The NCRI Pathology Group has published its strategic priorities to change the way pathologists engage with, conduct and are recognised for their work in clinical trials.

The NCRI Pathology Group has identified its strategic priorities based on feedback from the three-year review in March 2019 and further suggestions from a meeting with the NCRI Strategy Advisory Group in 2020.

The priorities identified by the group are as follows:

  • Identify the challenges of providing cellular and molecular pathology and laboratory medicine support for research in all cancer types and establish a consensus on ‘next generation’ pathology
  • Develop guidelines on reporting of trials (CONSORT-Path)
  • Develop a code of practice to maximise the value extracted from clinical samples
  • Support the development of a research-ready workforce
  • Maximise the value and utilisation of pathology images from UK clinical trials by computational methods
  • Establish a costing template for cellular and molecular pathology activity in clinical trials in the UK
  • Promote the development of laboratory medicine diagnostics that can be incorporated into established NHS laboratory medicine working practises

NCRI Pathology Group strategic priorities

Working groups addressing each specific strategic priority are currently being formed. These groups will be made up of the experts needed to address each research question.

We have moved rapidly towards an era of personalised medicine in cancer where the presence of specific genetic mutations or dysregulated pathways help define which patients may benefit most from treatments targeting those pathways. Consequently, the information needed from a tissue sample to guide treatment or assess suitability for clinical trials has moved beyond simply a morphological diagnosis.

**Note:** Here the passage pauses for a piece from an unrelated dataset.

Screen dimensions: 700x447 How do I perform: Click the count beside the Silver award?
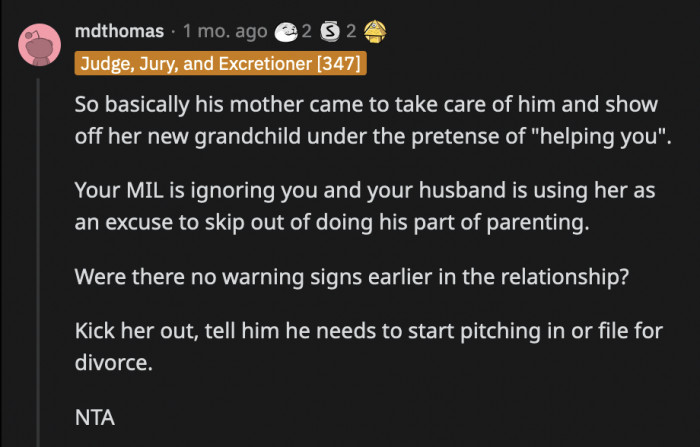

Dr Tim Kendall, Chair of NCRI Pathology Group

The establishment of the NCRI Networks will allow the groups to benefit from a multidisciplinary network of skills and expertise to deliver focused activities against key priorities with specific tangible outcomes.

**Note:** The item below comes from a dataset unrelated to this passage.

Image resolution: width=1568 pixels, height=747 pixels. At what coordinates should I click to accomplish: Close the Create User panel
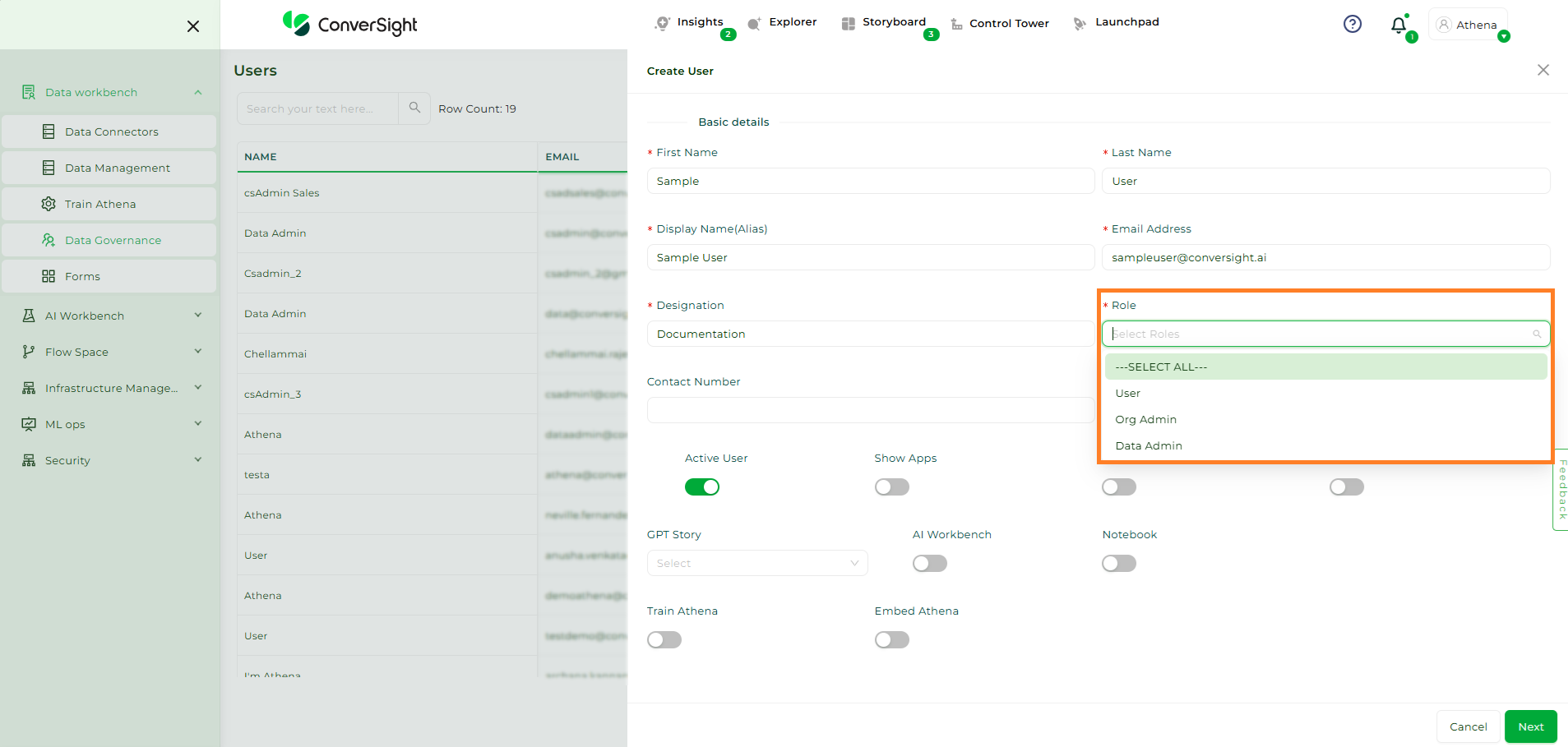[x=1543, y=70]
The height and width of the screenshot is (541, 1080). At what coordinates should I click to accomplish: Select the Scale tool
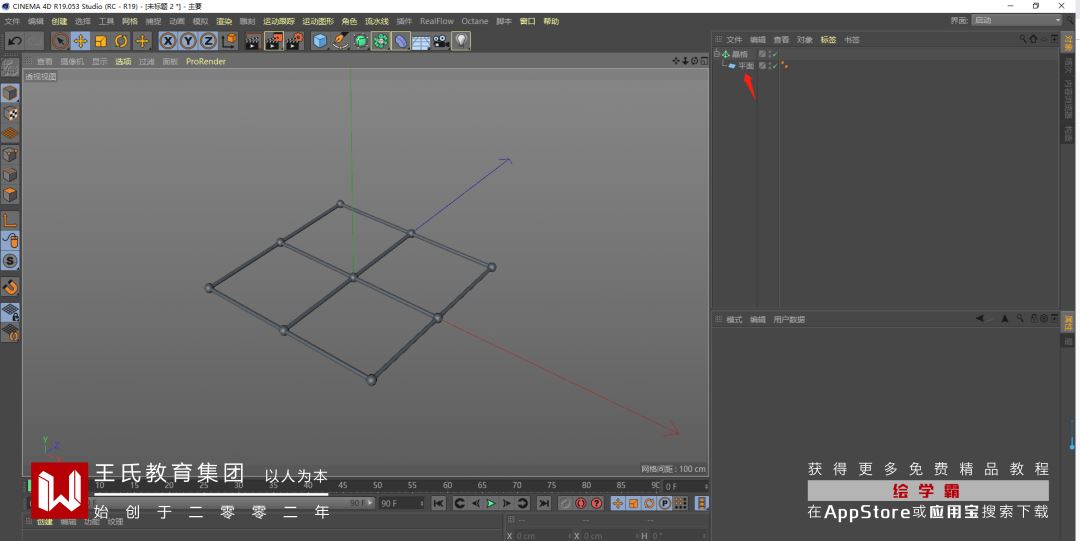pyautogui.click(x=101, y=41)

We are seeking to define a pathology approach suitable for clinical trials to maximise the value of clinical samples, next-generation pathology for precision medicine, and create a workforce able to undertake clinical trial work and translate research into clinical practice. A core priority of the NCRI Pathology Group is to enhance the value of cellular and molecular pathology activity in clinical trials by providing specialist support for pre-submission proposal guidance meetings. This will build on the previous work of the Clinical Trials Pathology Advisory Group (CTPAG), a function which has helped inform ways of working and has now been centrally adopted across the NCRI Groups and their associated networks.